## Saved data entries

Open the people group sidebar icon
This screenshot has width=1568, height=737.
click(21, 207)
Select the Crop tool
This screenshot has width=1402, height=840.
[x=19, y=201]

## Task to carry out
Your reply should contain every record, unchanged and complete.

## Exercise result
Open the people group sidebar icon
This screenshot has width=1568, height=737.
click(21, 207)
Select the Crop tool
This screenshot has width=1402, height=840.
[x=19, y=201]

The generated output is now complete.